Tuberculosis hijacks lung mitochondria to weaken immunity

Tuberculosis remains a major global health threat, in part because we still do not fully understand how the immune environment in the lung decides between protective and harmful responses to infection. In work led by Jyothi Rengarajan, researchers set out to map what happens in the lung very early after exposure to Mycobacterium tuberculosis (Mtb), before clear protection or disease has developed. To do this they used a combination of high-dimensional flow cytometry, single-cell transcriptomics, and untargeted metabolomics to profile immune cells, their gene activity, and small-molecule metabolism. The team followed these changes after aerosolized Mtb infection of mice, focusing on metabolic pathways and cell interactions that might predict whether the infection would be controlled or would progress. By looking at multiple types of measurements at once, the study aimed to capture how cellular metabolism and immune signaling interact in the lung environment, and to find common features that distinguish protective responses from pathogenic ones.

The technical approach combined high-dimensional flow cytometry to define cell populations, single-cell transcriptomics to read gene activity in individual cells, and untargeted metabolomics to measure shifts in small molecules. These multimodal data showed that Mtb infection caused a sustained increase in glycolysis in the lung while simultaneously restricting oxidative phosphorylation (OXPHOS) and impairing mitochondria. The paper reports that this mitochondrial impairment is mediated in part by the Mtb serine protease Hip1, and that the resulting low energy output led to weaker macrophage-T cell interactions that favored pathogenic immunity. By contrast, lung environments that mounted a strong early induction of mitochondrial OXPHOS, amino acid metabolism, and fatty acid oxidation generated high ATP output and reinforced innate-T cell signaling networks, which correlated with protective immune responses. From these comparisons the authors identified a novel mitochondrial immunometabolic lung signature that associated with protective outcomes in both animal models and humans.

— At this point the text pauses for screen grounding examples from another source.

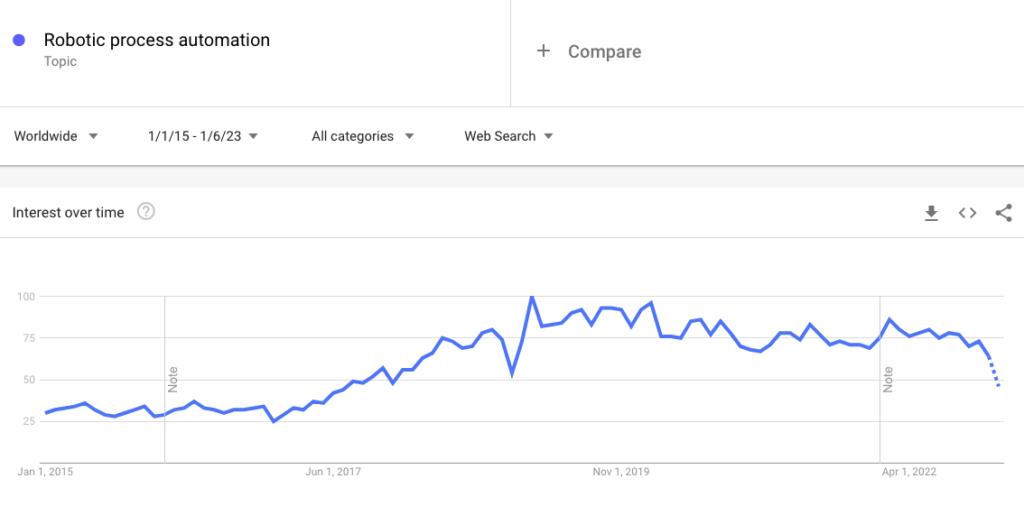Click the embed code icon
The image size is (1024, 515).
pos(967,213)
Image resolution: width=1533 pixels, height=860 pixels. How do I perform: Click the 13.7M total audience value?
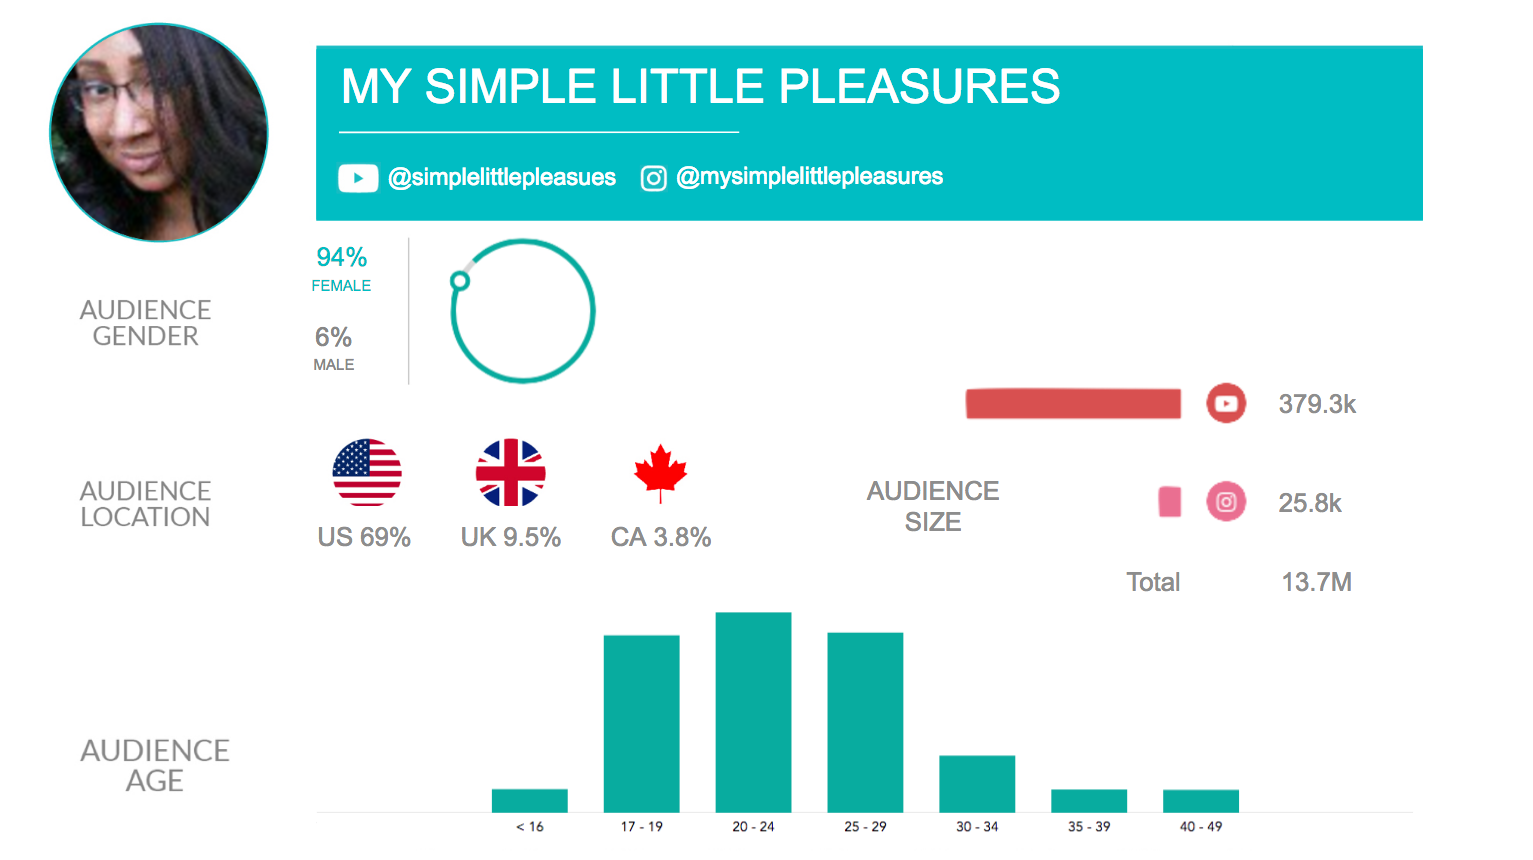1316,582
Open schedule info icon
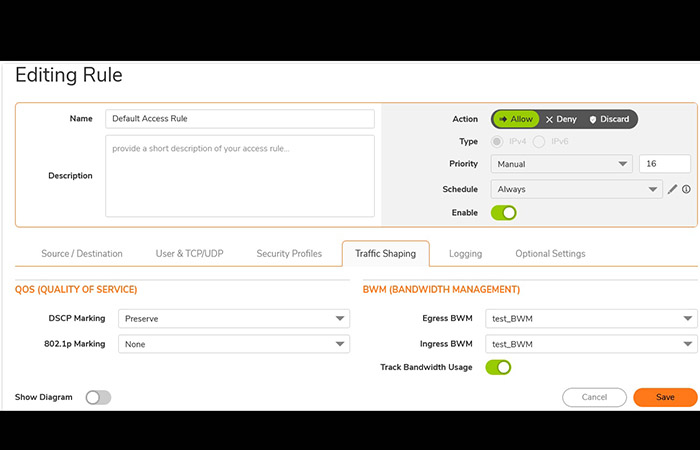 click(x=686, y=189)
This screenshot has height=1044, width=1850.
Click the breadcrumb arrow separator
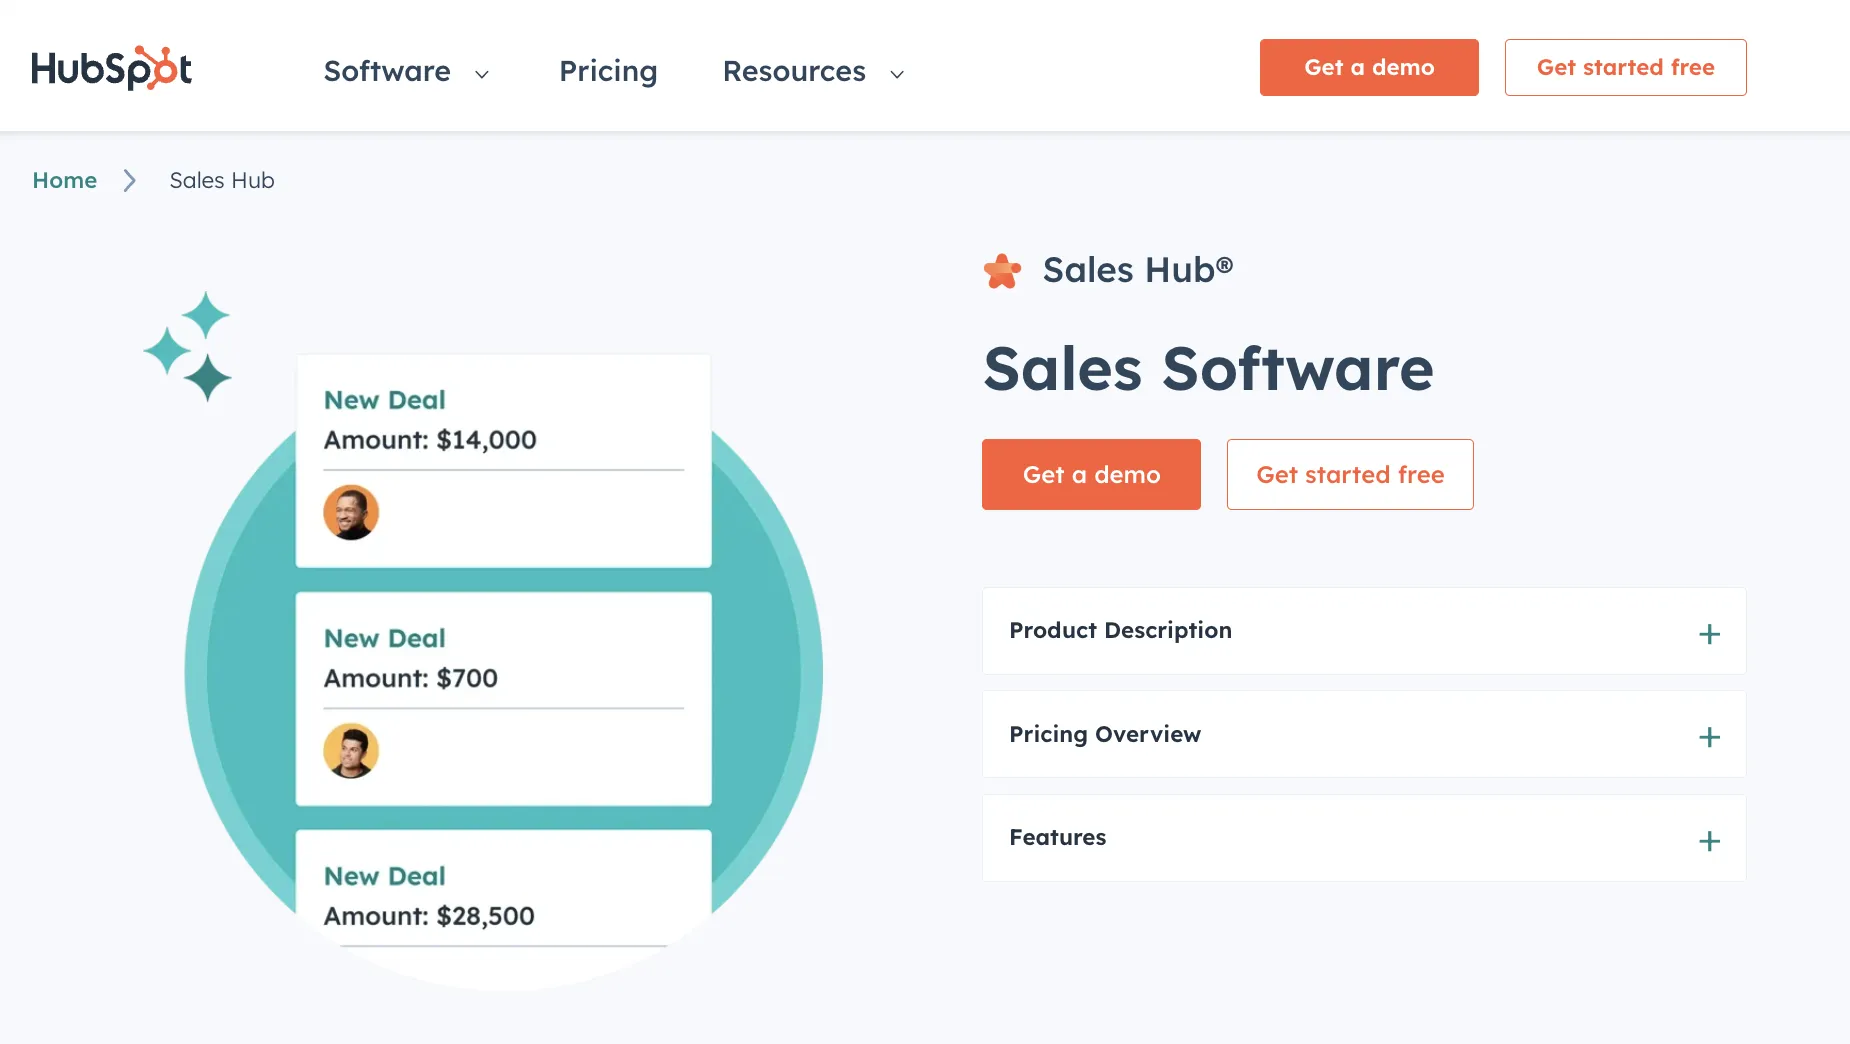click(x=129, y=180)
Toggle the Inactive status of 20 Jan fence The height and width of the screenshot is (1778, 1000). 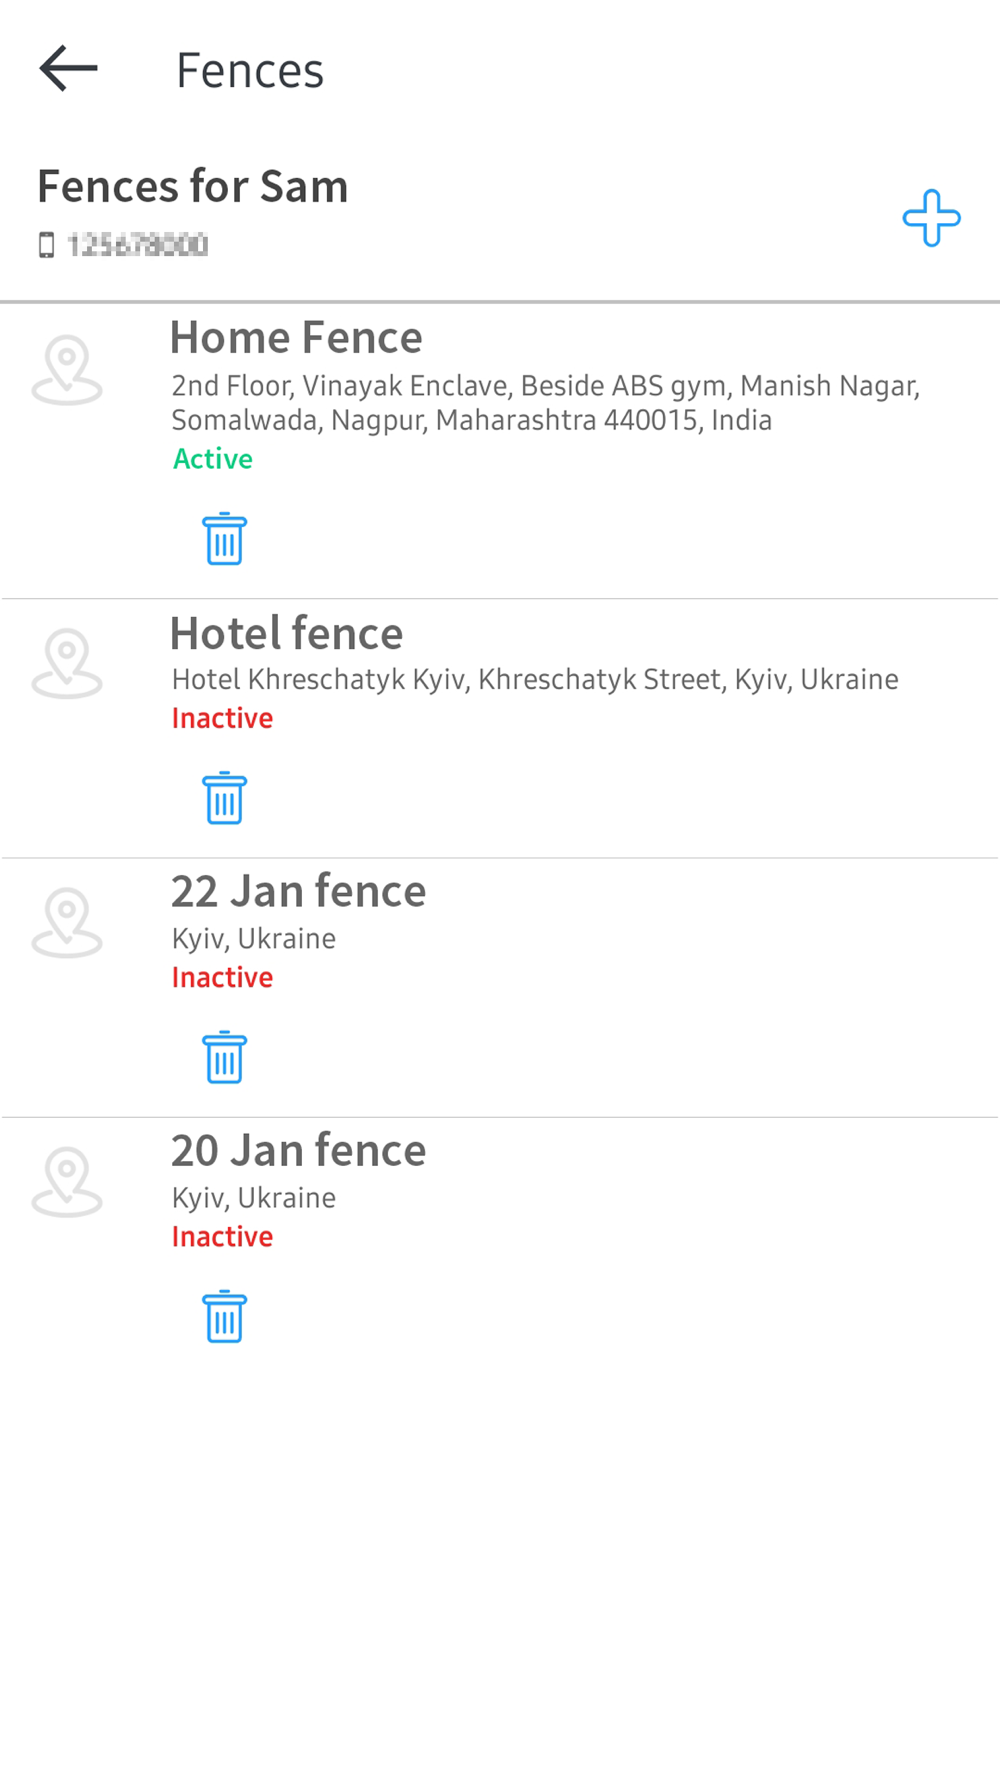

Taken together, the findings point to induction of mitochondrial dysfunction as a deliberate mechanism Mtb uses to manipulate lung immunometabolism to its advantage. The study suggests that keeping mitochondrial metabolism intact in the early lung is pivotal for steering immunity toward protection rather than disease. Because the researchers identified a reproducible mitochondrial immunometabolic signature linked to favorable outcomes, this work raises the possibility of new ways to evaluate risk and guide interventions: for example, biomarkers based on mitochondrial metabolism could help identify patients who need different treatments, and therapies that preserve or restore mitochondrial OXPHOS and related pathways might improve vaccine efficacy or host-directed treatments. The results emphasize that the metabolic state of lung immune cells is not a bystander but a central player in the outcome of Mtb infection.